**Görevin Amacı**
Suriye’deki gelişmelere dair haberin "Toplum Çalışmaları Enstitüsü, Prof." ile başlayıp "oluştuğuna işaret etti." ile biten bölümünü, "Toplum Çalışmaları Enstitüsü" adını "Toplum Araştırmaları Enstitüsü" olarak yeniden adlandırarak yazınız.

**Okunacak Metin**

======

© Yeni Arayış

Prof. Dr. Hilmi Demir, Suriye’deki gelişmeleri değerlendirdi: “IŞİD kafasını çölden çıkartabilir”

Suriye’deki son gelişmeleri değerlendiren Toplum Çalışmaları Enstitüsü’nden Prof. Dr. Hilmi Demir, bölge için üç muhtemel tehdit unsuruna dikkati çekti.

Suriye’deki son gelişmeleri değerlendiren Toplum Çalışmaları Enstitüsü’nden Prof. Dr. Hilmi Demir, bölge için üç muhtemel tehdit unsuruna dikkati çekti. Prof. Dr. Demir, “En önemlisi eğer kurulacak yönetim beklentileri karşılamazsa dağılan ordu Irak’ta olduğu gibi yer altına inip direniş başlatabilir. İkincisi elbette bu dönüşümden memnun olmayacak radikal selefiler var. Onlar da yeni yönetim ve hükümetten beklentileri olan kendilerine göre İslami bir düzen bulamazlarsa kırsala çekilip Colani’ye karşı cihad ilan edebilirler. Üçüncüsü de kendisini gizlemeyi başarmış IŞİD, tıpkı Afganistan’da Taliban hükümetine karşı sert bir muhalefet başlatan IŞID Horasan gibi, kafasını çölden çıkartabilir” değerlendirmesini yaptı.

Toplum Çalışmaları Enstitüsü, Prof. Dr. Hilmi Demir’in “HTŞ’nin Dönüşümü: Colani’den Ahmed el Şara’ya” başlıklı değerlendirmesiyle Suriye’nin geleceği için üç muhtemel senaryoya dikkati çekti. Değerlendirmesine, “Cihadın küreselleşmesi son kırk yıldır farklı aşamalarda ilerlemiştir. El Kaide ile başlayan Küresel Cihad Hareketi kendi içinde birbirinden farklı tecrübeler yaşadı” sözleriyle başlayan Demir, süreç boyunca Suriye içinde üç cephe oluştuğuna işaret etti.

======

**Mevcut Veriler**
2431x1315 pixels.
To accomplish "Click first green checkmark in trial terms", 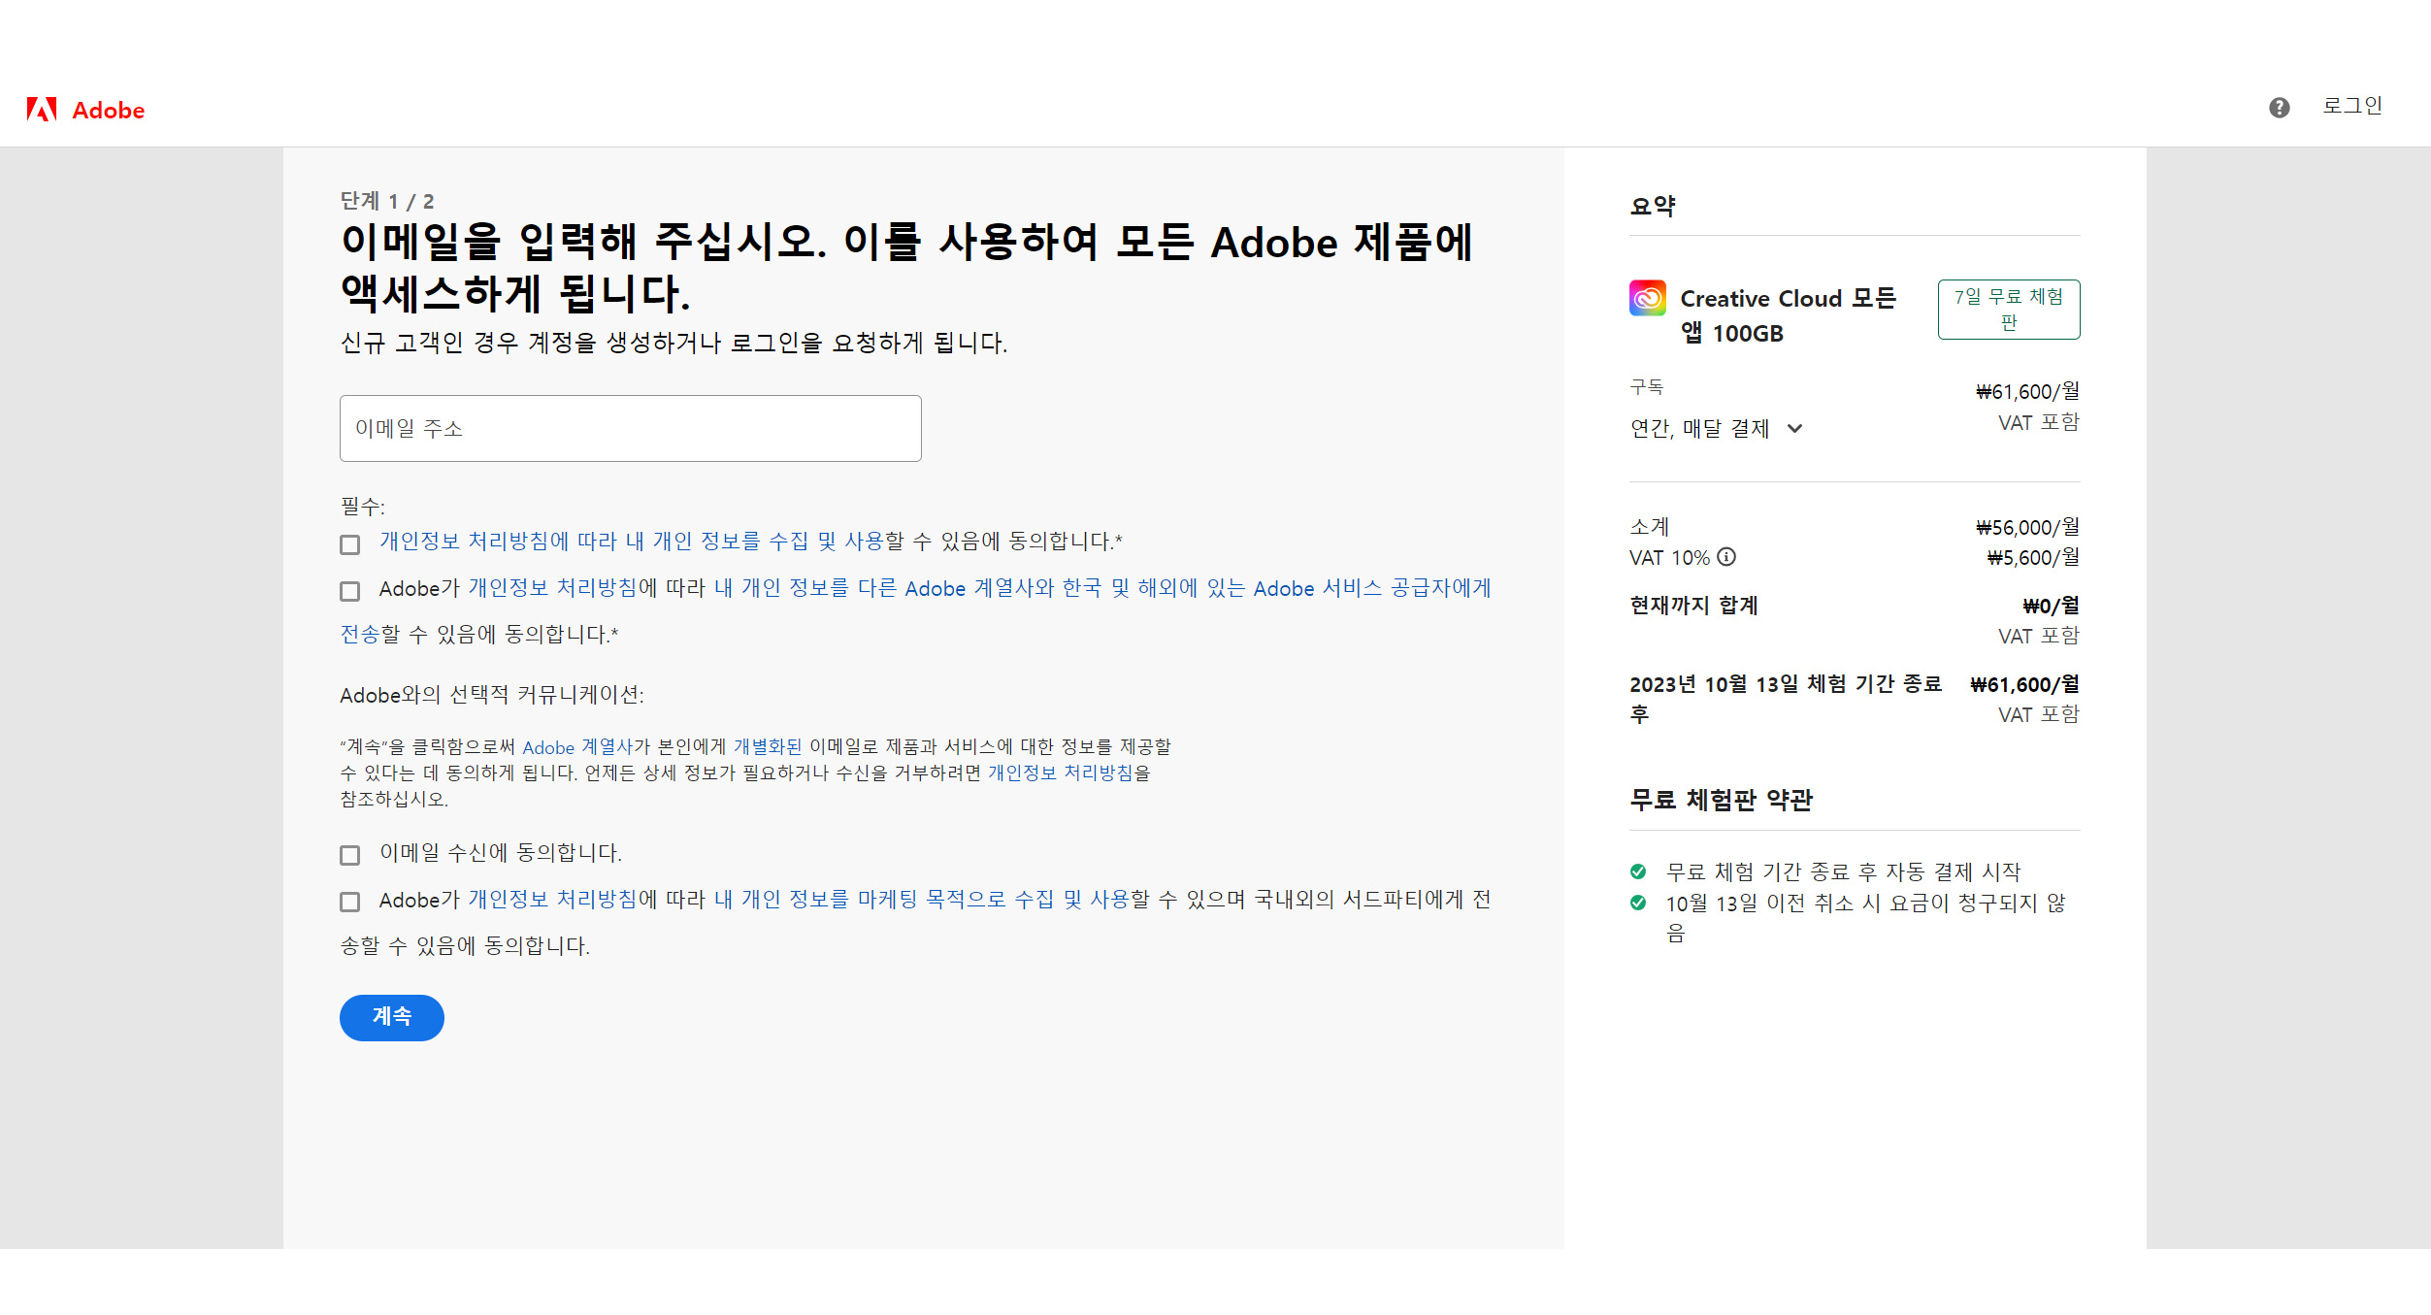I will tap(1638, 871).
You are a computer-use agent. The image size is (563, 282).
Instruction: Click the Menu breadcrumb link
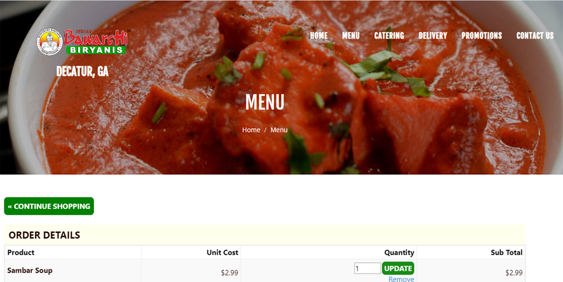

======

**Görev Çıktısı**
Toplum Araştırmaları Enstitüsü, Prof. Dr. Hilmi Demir’in “HTŞ’nin Dönüşümü: Colani’den Ahmed el Şara’ya” başlıklı değerlendirmesiyle Suriye’nin geleceği için üç muhtemel senaryoya dikkati çekti. Değerlendirmesine, “Cihadın küreselleşmesi son kırk yıldır farklı aşamalarda ilerlemiştir. El Kaide ile başlayan Küresel Cihad Hareketi kendi içinde birbirinden farklı tecrübeler yaşadı” sözleriyle başlayan Demir, süreç boyunca Suriye içinde üç cephe oluştuğuna işaret etti.